Lyme disease is caused by a bacteria called Borrelia burgdorferi (Bb) that ticks carry. Called deer ticks (or “seed ticks”), the arachnids that carry the bacteria are very small and can often escape notice. When the ticks bite mice that have Lyme disease and then bite a human, the disease is transmitted. According to the Centers for Disease Control and Prevention (CDC), someone who has been bitten by a tick may not notice for a week or two that he has symptoms, which can include a flu-like feeling, a “bulls-eye rash” at the site of the tick bite and widespread joint pain. The disease is named for its 1975 discovery in children living in and around Lyme, Connecticut.
Abnormal Liver Function
In an article published in 2003 in Hepatology Journal (hepatology is the study of liver diseases), 115 people were studied who presented with the tell-tale rash from a tick bite. More than 40 percent of the patients exhibited at least one liver abnormality, and 27 percent of patients had tests that returned more than one liver abnormality. Of those patients who contracted the secondary stage of Lyme disease (early dissemination), 66 percent had elevated liver function results. When the disease moves from the first stage to the second, the spirochetes (the bacteria that causes Lyme disease) that were restricted to the blood pass into the tissues, and the disease becomes chronic.

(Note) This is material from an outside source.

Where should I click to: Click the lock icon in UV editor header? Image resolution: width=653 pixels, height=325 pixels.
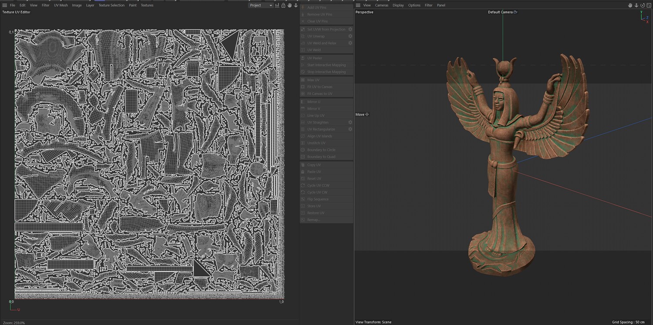point(283,5)
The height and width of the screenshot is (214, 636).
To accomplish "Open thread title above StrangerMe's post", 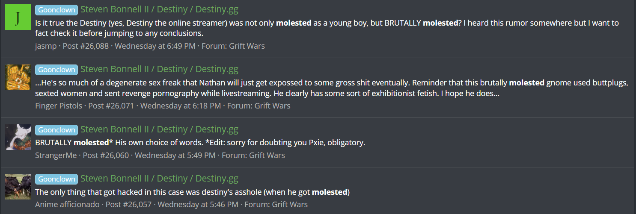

“Lyme hepatitis occurs in 15 to 20 percent of patients,” says Dr. John Bleiweiss, a specialist in Lyme disease. Hepatitis is a condition wherein the liver is inflamed. The function of the liver is to screen toxins from the blood. When the liver is unable to handle the toxin load, you can develop liver diseases. Lyme disease causes the liver to slow its function, which can cause jaundice (yellowing of skin and eyes), severe itching and nausea.
Because there is more anecdotal than scientific evidence for liver involvement with Lyme disease, the treatments tend to be management of the symptoms rather than an actual cure. There is usually no treatment prescribed for hepatitis A, as the condition tends to resolve on its own. Treatment for hepatitis B and C is interferon, which is made from proteins that signal the cells to immunize when an infection threat is realized. Generally recognized treatments for Lyme disease are varied courses of antibiotics (including regular IV treatments) over the course of four to six weeks. Science is slowly coming to realize that this may not “cure” Lyme disease, and that it can be a life-long, chronic condition. Over-the-counter remedies include milk thistle, which is efficacious for detoxifying your liver.